Sounds like a good name for a pub, doesn't it? So, this morning I got everything prepared for cooking the jam. You can (maybe) see in the photo below that the mixture produced lots of juice overnight. I assembled all the tools I thought I'd need for making and canning the jam: plenty of jars, jar-lifter, candy thermometer, strainer and spoon, skimmer and jar funnel (cooking pot not shown). It looked like about a quart of raw fruit, so I got out two pint jars and four half-pint ones.
First step is to make sure the jars and lids are sterile and hot. Jam doesn't require hot-bath canning, so I put the jars in the oven instead of in boiling water (225F). I put the lids in a small pan of simmering water. The jar rings don't need to be sterilized.

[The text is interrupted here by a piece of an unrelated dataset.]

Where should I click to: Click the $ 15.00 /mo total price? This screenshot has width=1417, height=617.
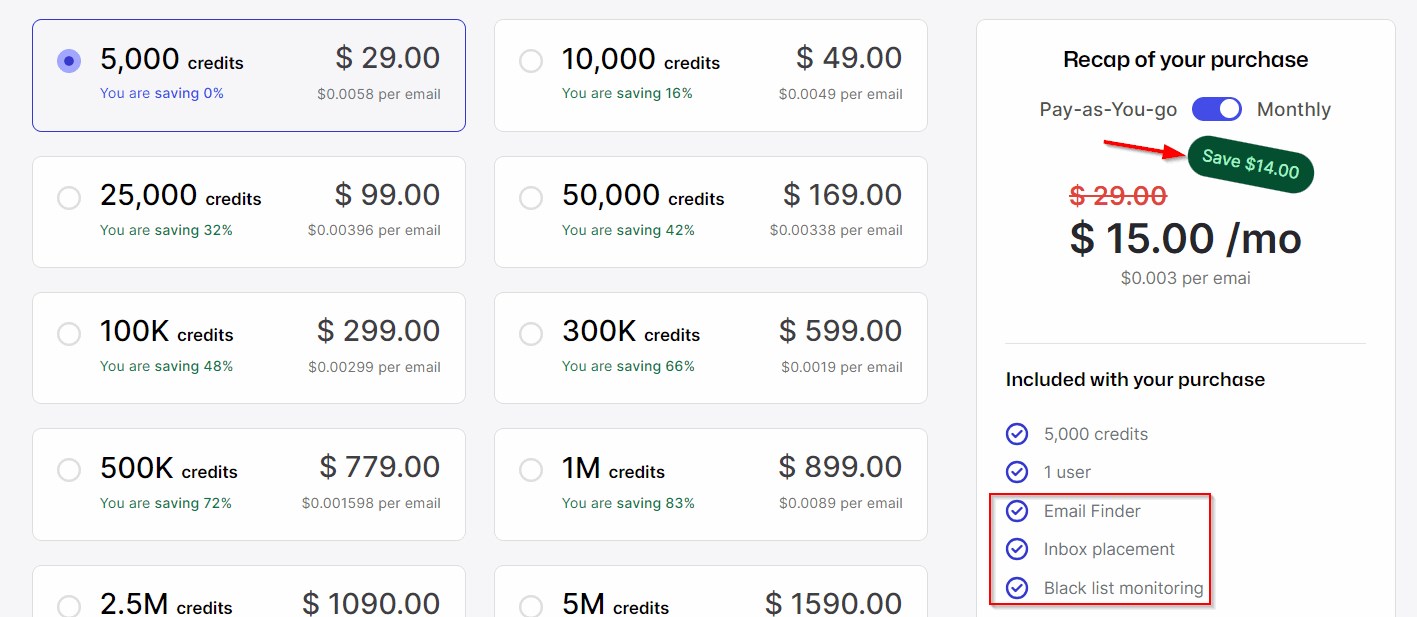point(1185,239)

The process of cooking the jam is pretty simple: strain the juice, bring it to a boil, skim, and boil until the thermometer reads 221F / 105C. (Note to self: get a different candy thermometer - every time I use this one, I remember how hard it is to read.) When the syrup has cooked down enough, add the rhubarb, bring back to a boil, skim and cook, stirring, for 5 minutes. Ladle the jam into hot jars (this is where the jar funnel comes in handy) and put hot lids on top, then tighten down the rings to seal.
You notice I said "jars".... but this amount of rhubarb yielded exactly one pint, so I only needed one jar. I should have used two half-pint jars, but by the time I realized this, it was too late. On the other hand, the jam makes up in flavor for what it lacks in size. Wonderfully rhubarby with just a slight bite of lemon. Beautiful deep ruby color, too.